Cantor spokesman Brad Dayspring said GOP leaders acknowledged that the vote was “not an easy decision for Members” but that under House rules, the tariffs in the bill “are still treated as earmarks.”
Despite that, there continues to be “varying opinions about this from outside watchdog groups and Members themselves, which underscores the need for real earmark reform in the House, so that Members and the public have clear rules and a new process that separates worthy projects from worthless pork,” he said.
Oversight and Government Reform ranking member Darrell Issa (R-Calif.), who has sworn off earmarks, said he voted for the bill because “lowering impediments to manufacturers having access to parts weighed more heavily than the offset.”
Some rank-and-file Democrats walked away from the vote saying their support for the bill is a step toward burnishing their job-making credentials independent of the Obama administration.
With President Barack Obama’s poll numbers under water in many vulnerable districts and unemployment still near 10 percent, Members are pushing bottom-up initiatives like the manufacturing agenda rather than simply hitching their fortunes to the president’s agenda.
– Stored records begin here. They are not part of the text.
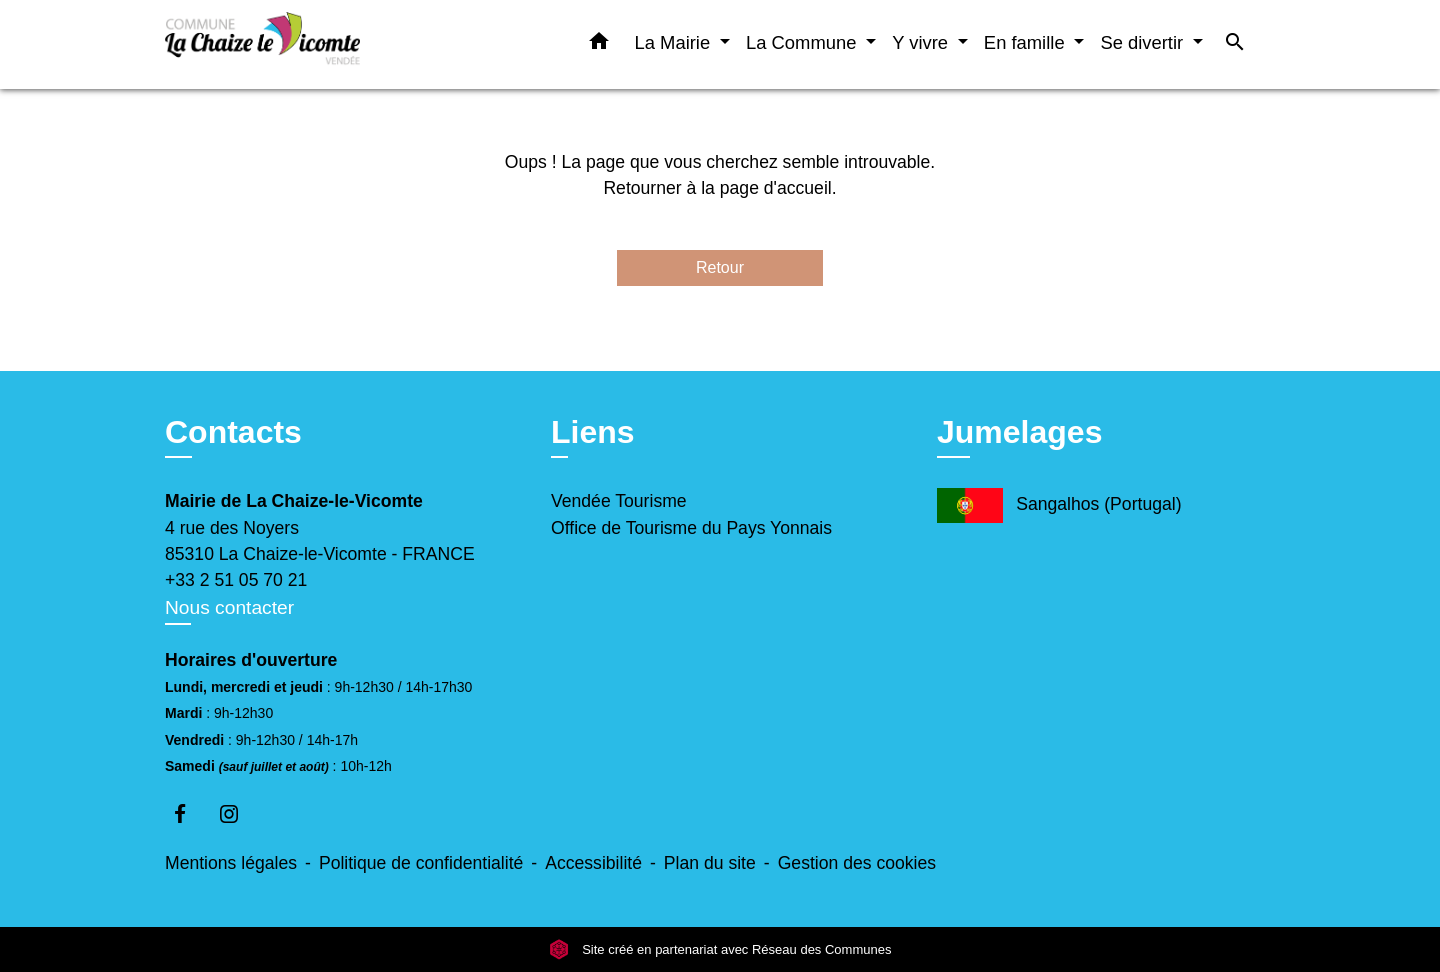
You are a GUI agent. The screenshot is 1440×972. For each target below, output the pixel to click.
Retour (720, 267)
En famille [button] (1027, 42)
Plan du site (710, 863)
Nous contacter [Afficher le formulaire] (229, 607)
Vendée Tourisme (619, 501)
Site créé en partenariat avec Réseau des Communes (720, 949)
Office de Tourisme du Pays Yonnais (691, 528)
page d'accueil (776, 188)
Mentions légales (231, 863)
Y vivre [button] (922, 42)
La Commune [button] (804, 42)
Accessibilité (593, 863)
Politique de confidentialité (421, 863)
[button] (599, 45)
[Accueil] (290, 44)
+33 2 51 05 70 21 (236, 580)
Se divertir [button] (1144, 42)
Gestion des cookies (857, 863)
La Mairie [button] (675, 42)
Rep. Dennis Cardoza, who represents the fiscally conservative Blue Dog Democrats in leadership meetings, has repeatedly criticized the administration for its handling of the housing crisis as well as manufacturing.
“It’s about finally getting the administration to understand that we need this manufacturing agenda for the country,” the California Democrat said. “This administration has not stemmed the tide of manufacturing jobs heading overseas.”
Rep. Gerry Connolly said that Members remain concerned about high unemployment and want to keep passing legislation to try to address it. “Unemployment has stayed stubbornly high against all predictions,” the Virginia Democrat said, adding there is “enormous frustration.”
“Why aren’t the numbers moving faster? We’re not where we thought we would be. There is a growing sense around here that we need to take some additional steps.”